7 countries develop response strategies for climate-resilient water management

Lilongwe, Malawi, March 14, 2024 – Leaders from seven African, Middle Eastern and Asian countries including high-level delegates from UNICEF, the British High Commission in Malawi and the Global Water Partnership are meeting in Lilongwe, Malawi, to assess efforts made in the seven countries towards building more climate-resilient water services under the multi-partner Global Water Leadership (GWL) Programme.

The 2-day meeting was opened by Malawi’s Deputy Minister of Water and Sanitation, Hon Liana Kakhobwe Chapota, MP.

The seven countries represented at the event – the Central African Republic, Malawi, Nepal, Palestine, Rwanda, Tanzania, and Uganda – have developed national response strategies to their countries’ major barriers in water resources management (WRM) and water and sanitation (WASH) services. Funded by the UK Foreign Commonwealth & Development Office (FCDO), the Global Water Leadership in a Changing Climate (GWL) programme was co-implemented across a total of ten countries by the Global Water Partnership (GWP), United Nations Children’s Fund (UNICEF), Sanitation and Water for All (SWA), Joint Monitoring Programme for Water Supply, Sanitation and Hygiene (JMP) and the World Health Organization (WHO).  The programme winds to a close on 31 March 2024.

Since launching in April 2021, GWL has been working to strengthen national support for water resource and services management, provide critical information and analysis to identify and resolve barriers, input into water and/or climate policies, and helped governments bolster its climate resilience.  At the core of the GWL programme are government-validated Response Strategies for addressing the most critical barriers to climate-resilient water management.
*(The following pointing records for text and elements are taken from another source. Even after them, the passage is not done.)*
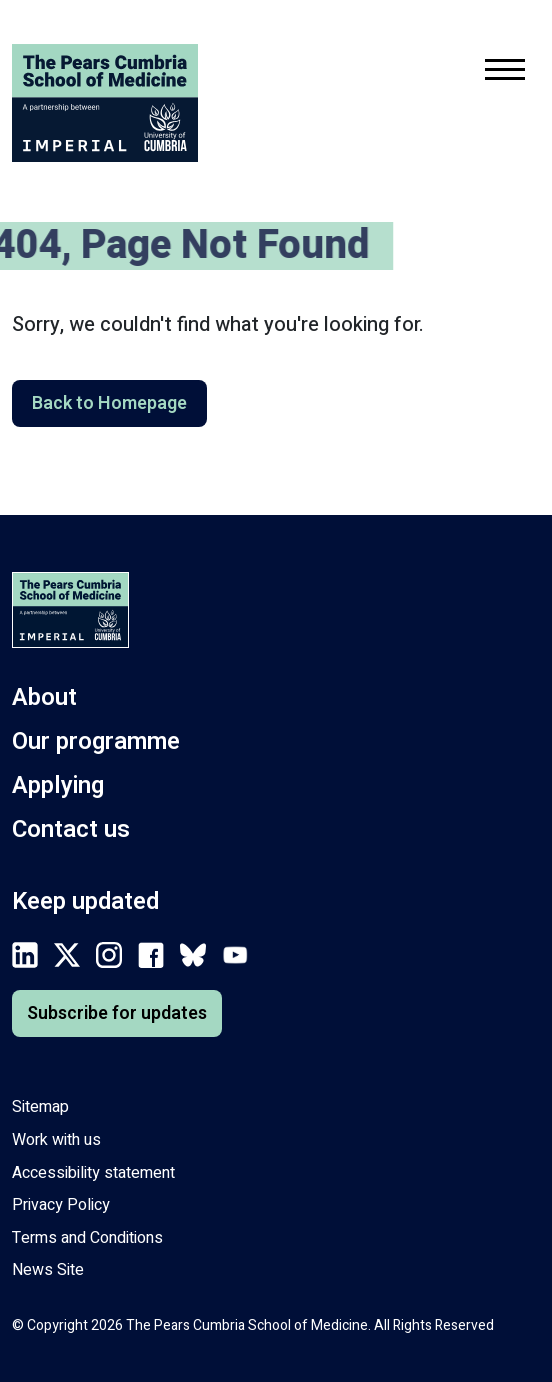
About (44, 697)
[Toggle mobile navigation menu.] (505, 73)
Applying (58, 785)
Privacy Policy (61, 1205)
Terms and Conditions (87, 1238)
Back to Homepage (109, 403)
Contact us (71, 829)
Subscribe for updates (117, 1013)
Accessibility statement (93, 1173)
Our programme (96, 741)
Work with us (56, 1140)
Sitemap (40, 1107)
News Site (48, 1270)
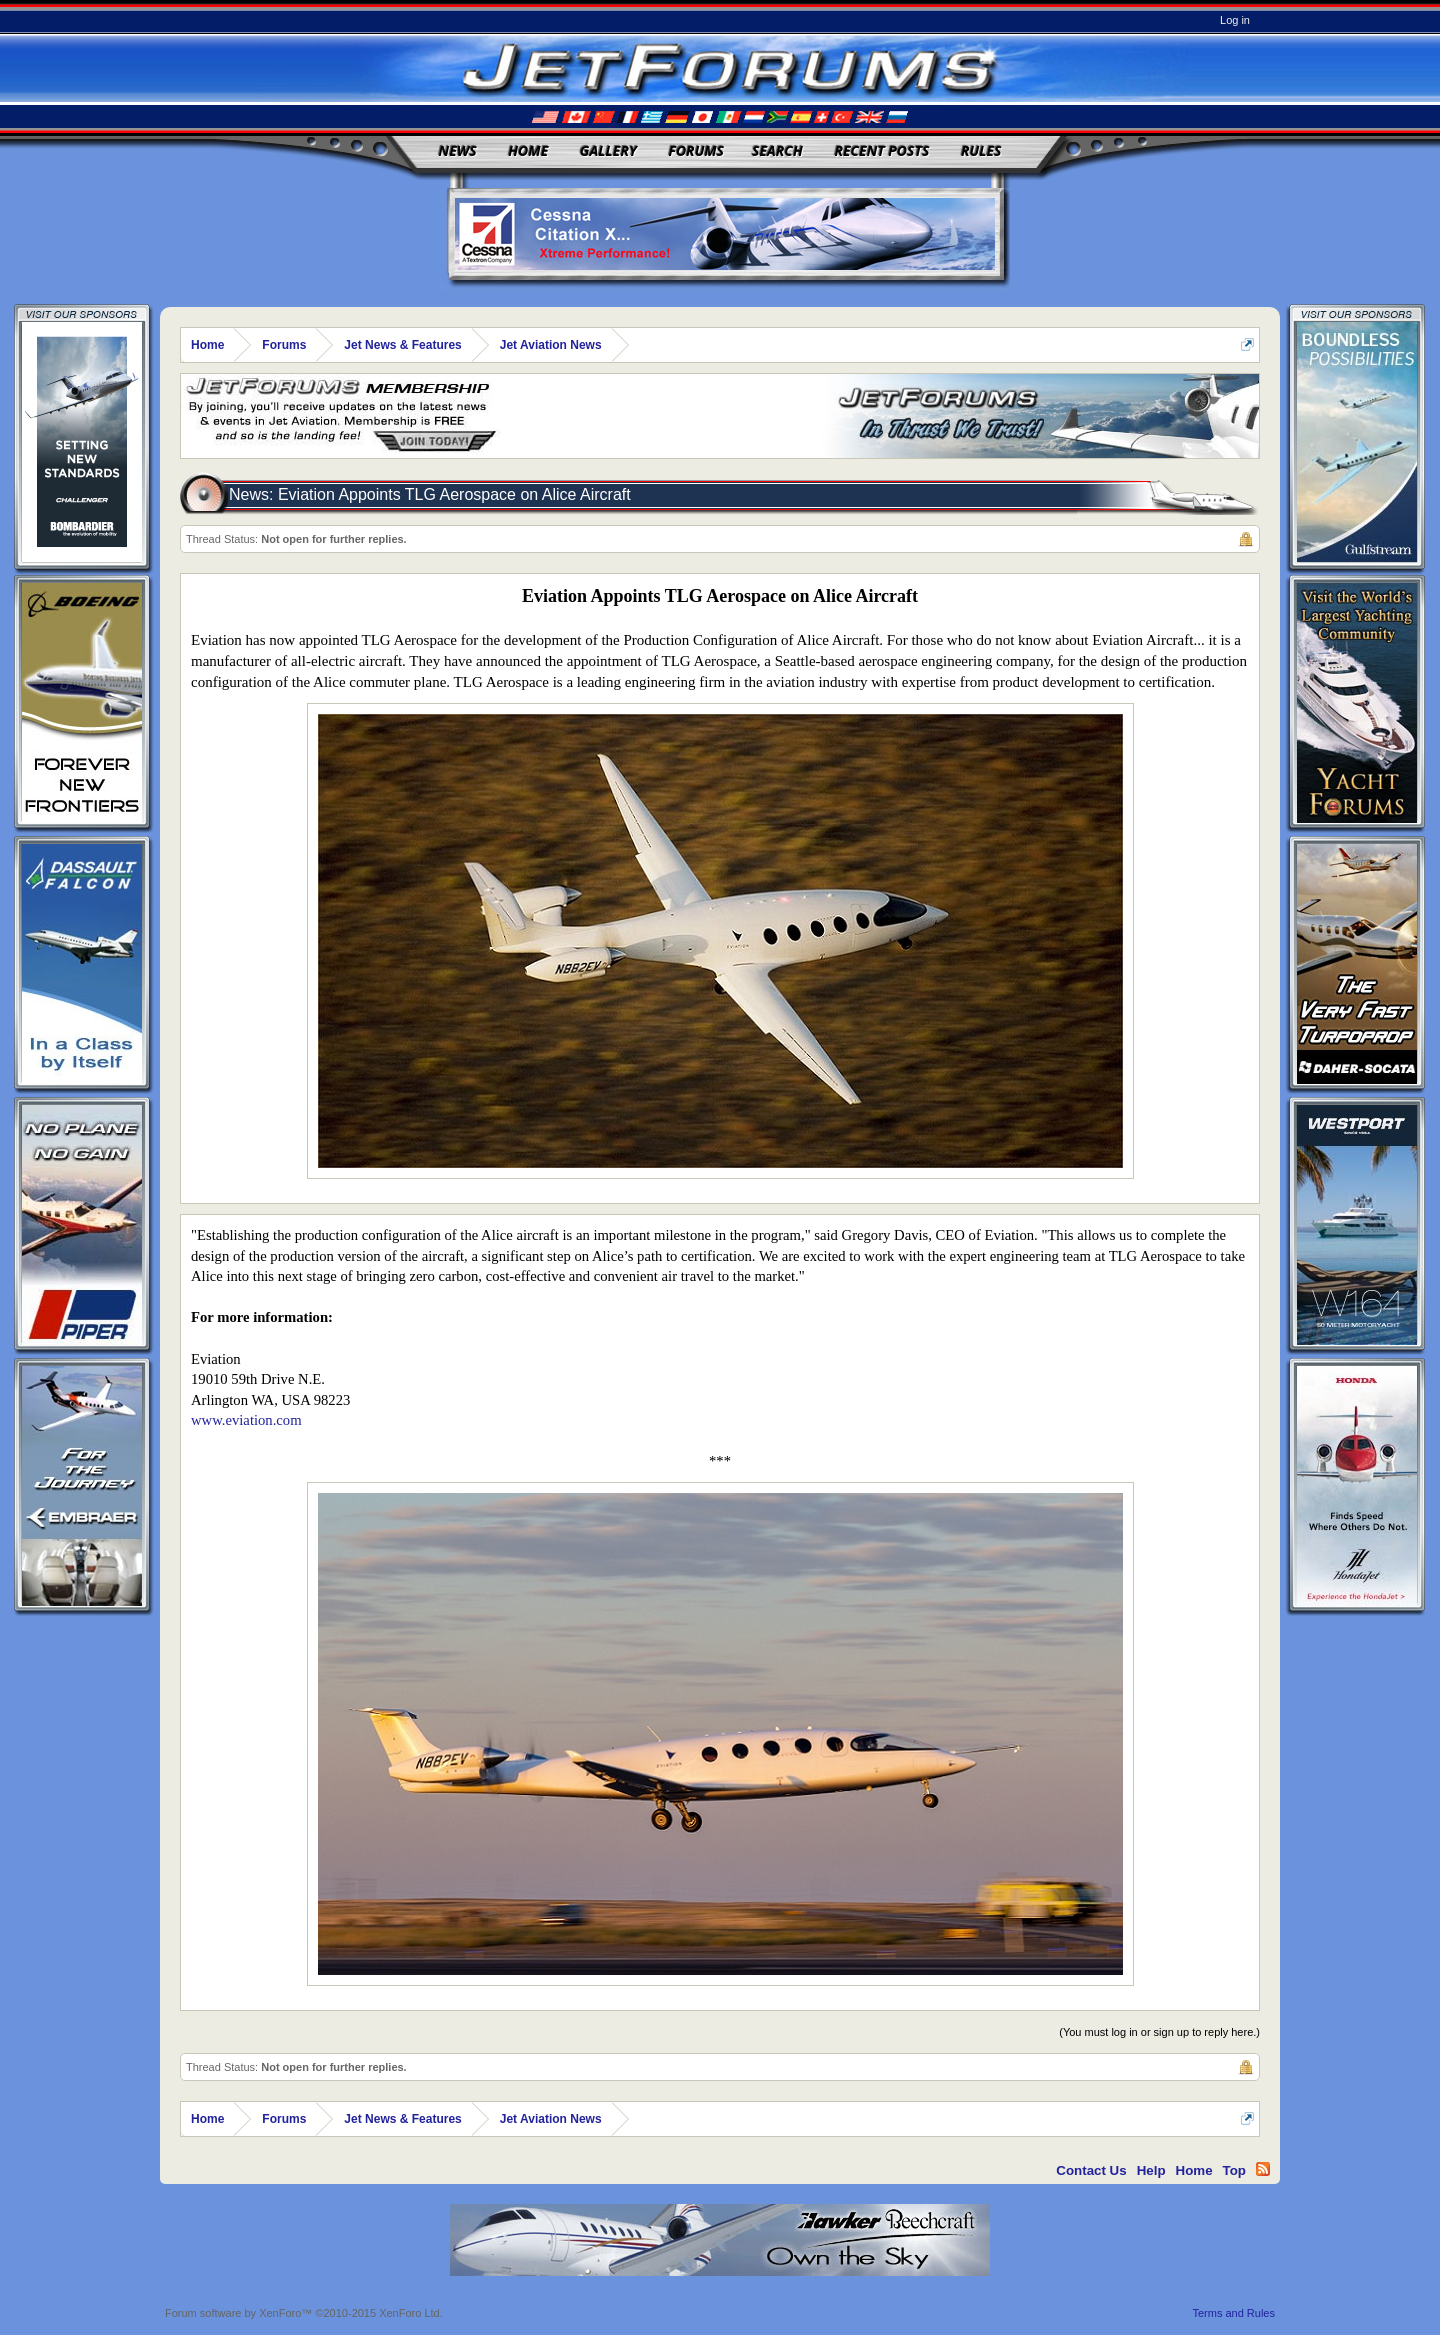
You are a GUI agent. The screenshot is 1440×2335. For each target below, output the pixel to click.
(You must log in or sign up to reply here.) (1159, 2032)
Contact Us (1091, 2170)
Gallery (608, 150)
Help (1151, 2170)
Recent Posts (881, 150)
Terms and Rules (1233, 2313)
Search (777, 150)
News (458, 150)
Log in (1235, 20)
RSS (1263, 2169)
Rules (981, 150)
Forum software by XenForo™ (304, 2313)
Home (528, 150)
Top (1234, 2170)
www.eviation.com (246, 1420)
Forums (696, 150)
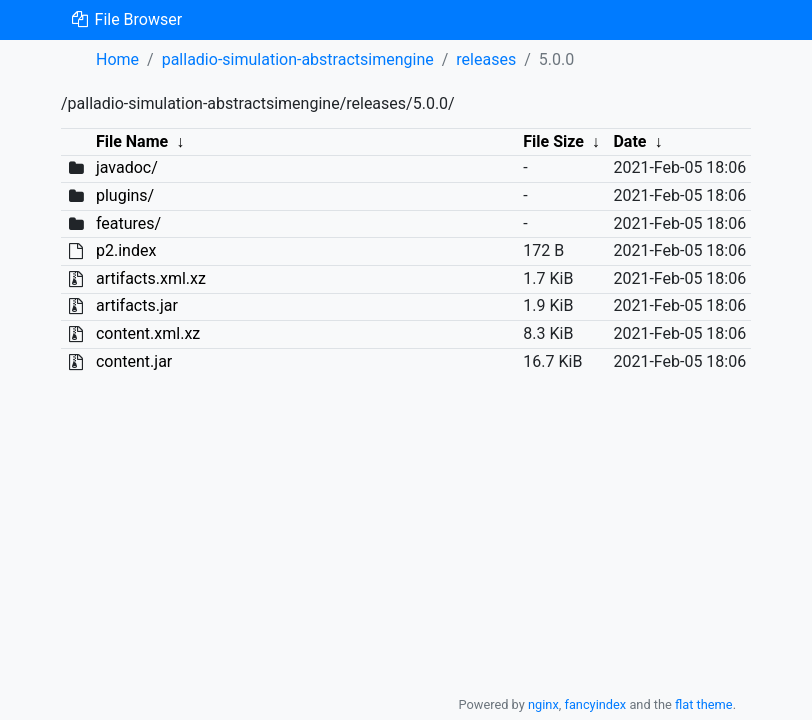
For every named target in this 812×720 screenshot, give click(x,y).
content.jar (134, 361)
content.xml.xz (148, 333)
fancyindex (595, 704)
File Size (553, 141)
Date (629, 141)
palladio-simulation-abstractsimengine (298, 59)
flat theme (704, 704)
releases (486, 59)
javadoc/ (127, 167)
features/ (128, 223)
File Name (132, 141)
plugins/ (125, 195)
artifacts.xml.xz (151, 278)
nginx (543, 704)
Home (117, 59)
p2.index (126, 250)
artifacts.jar (137, 305)
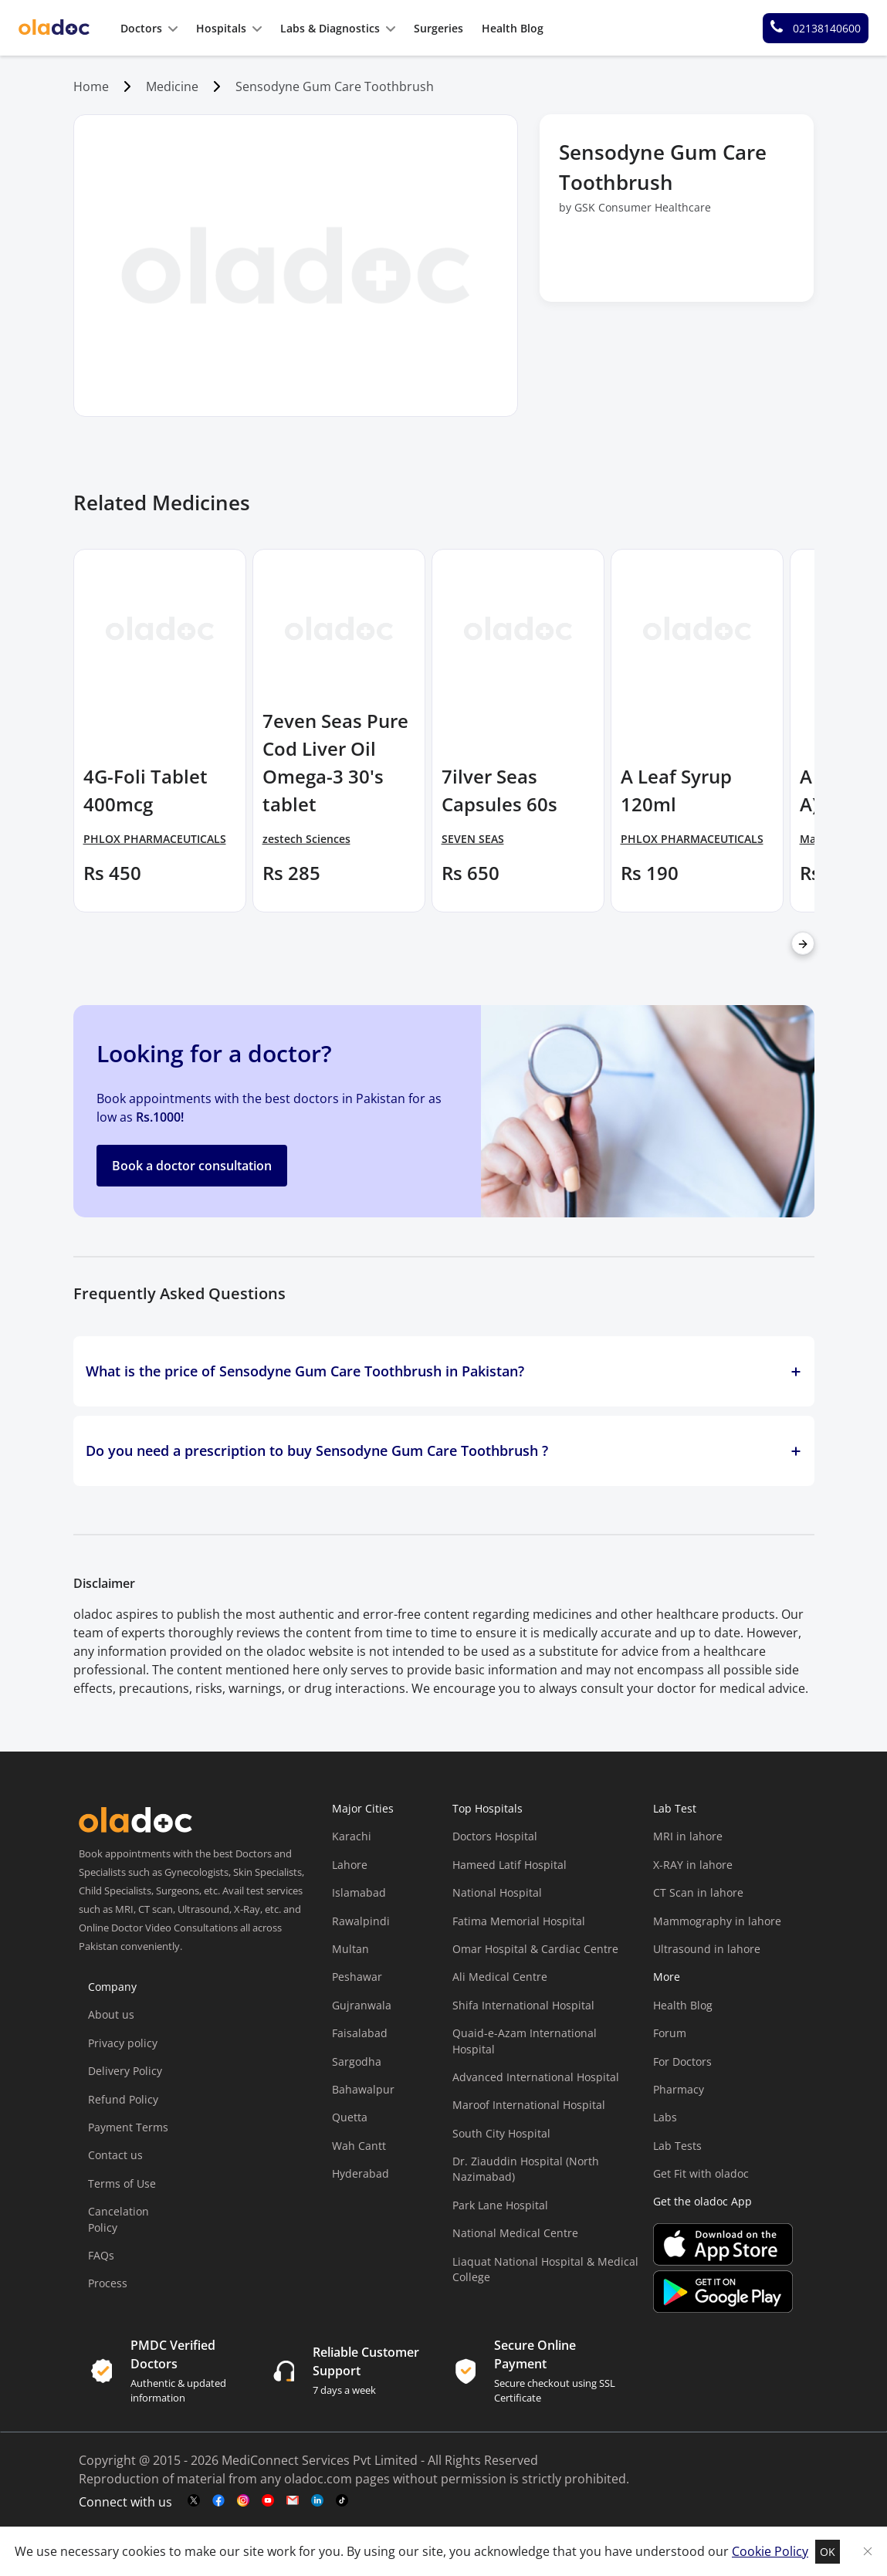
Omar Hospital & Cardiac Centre (535, 1948)
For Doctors (682, 2061)
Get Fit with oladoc (701, 2173)
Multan (350, 1948)
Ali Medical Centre (499, 1976)
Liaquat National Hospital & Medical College (545, 2269)
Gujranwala (361, 2005)
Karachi (351, 1836)
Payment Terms (128, 2127)
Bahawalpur (363, 2089)
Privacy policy (122, 2043)
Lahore (349, 1864)
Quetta (349, 2117)
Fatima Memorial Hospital (518, 1921)
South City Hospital (501, 2133)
Barriers have been identified by national stakeholders, who have prioritized the top 2 to 4 barriers in their respective country.  

Governments in the seven countries will integrate the response strategies into their national plans and programmes as well as mobilize water stakeholders to contribute towards financing strategies.

The two-day workshop was opened with remarks on the importance of strengthening partnerships to promote the role of water in climate resilience, culminating with a welcome address from the Malawi’s Deputy Minister of Water and Sanitation.  Other notable guests include the Deputy Representative for UNICEF- Malawi, the Deputy High Commissioner and Development Director of the British High Commission, Malawi, and the UNFCCC Chair for the LDC Coordination Group.

“The GWL Programme has strengthened national support for water resources and services management while infusing a more holistic approach to water management into the sector and bolstering its climate resilience,” said Lesley Pories, GWL Global Coordinator at the Global Water Partnership.  “My favorite feature of the response plans is that they include comprehensive finance plans, developed by the working groups with assistance from a local finance expert.  This enables governments to integrate these strategies more easily into their planning and, most importantly, budgets.”